### AUFGABE
Schreibe den folgenden Forenauszug über den Aufbau einer TCP-Verbindung vollständig und wortgetreu ab.

### GEZEIGTER AUSZUG
=======
Welche Informationen wären dir noch von Nutzen? Mit Netzwerken kenn ich mich zu meiner Schande leider nicht ganz so gut aus.

Aber unterm Strich läuft das ganze Programm durch und NUR das Aufbauen einer Verbindung zur Übermittlung der Ergebnisse klappt nicht.


----------



## Michael... (28. Nov 2011)

Thaflasher hat gesagt.:


> Ich benutze TCP und die Verbindung wird beendet sobald die Datenübertragung beendet ist. Anschließend baue ich eine neue Verbindung auf um eine Antwort zurück zu schicken.


Warum wird die ursprüngliche Verbindung nicht offen gehalten? Diese funktioniert offensichtlich.


----------



## TKausL (28. Nov 2011)

Michael... hat gesagt.:


> Warum wird die ursprüngliche Verbindung nicht offen gehalten? Diese funktioniert offensichtlich.



So sollte es auch bei Server/Client Anwendungen sein, da man von Clienten nicht verlangen kann, dass sie Ports anständig weiterleiten und freischalten.


----------



## Michael... (28. Nov 2011)
=======
### AUSGANGSMATERIAL
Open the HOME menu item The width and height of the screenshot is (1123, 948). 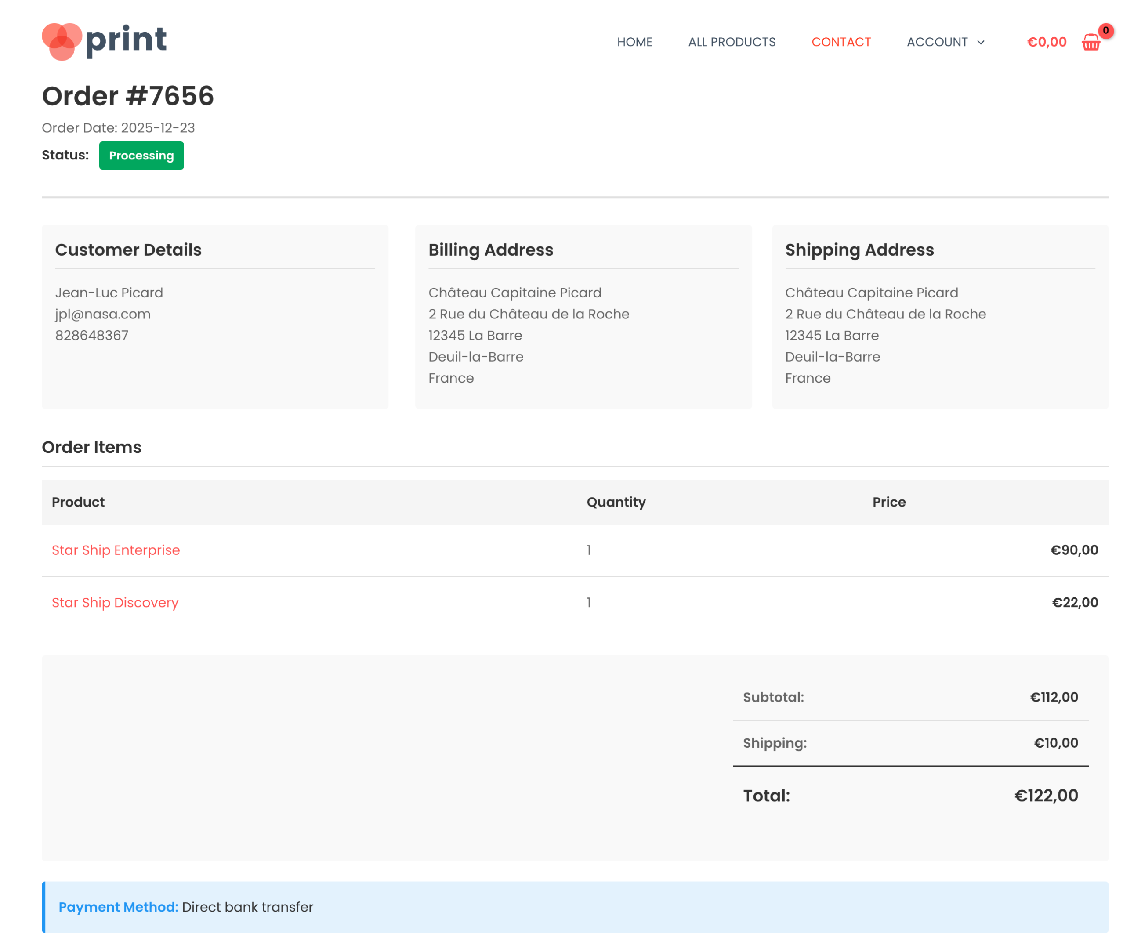coord(635,42)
=======
### SCHRIFTLICHE ANTWORT
Welche Informationen wären dir noch von Nutzen? Mit Netzwerken kenn ich mich zu meiner Schande leider nicht ganz so gut aus.

Aber unterm Strich läuft das ganze Programm durch und NUR das Aufbauen einer Verbindung zur Übermittlung der Ergebnisse klappt nicht.


----------



## Michael... (28. Nov 2011)

Thaflasher hat gesagt.:


> Ich benutze TCP und die Verbindung wird beendet sobald die Datenübertragung beendet ist. Anschließend baue ich eine neue Verbindung auf um eine Antwort zurück zu schicken.


Warum wird die ursprüngliche Verbindung nicht offen gehalten? Diese funktioniert offensichtlich.


----------



## TKausL (28. Nov 2011)

Michael... hat gesagt.:


> Warum wird die ursprüngliche Verbindung nicht offen gehalten? Diese funktioniert offensichtlich.



So sollte es auch bei Server/Client Anwendungen sein, da man von Clienten nicht verlangen kann, dass sie Ports anständig weiterleiten und freischalten.


----------



## Michael... (28. Nov 2011)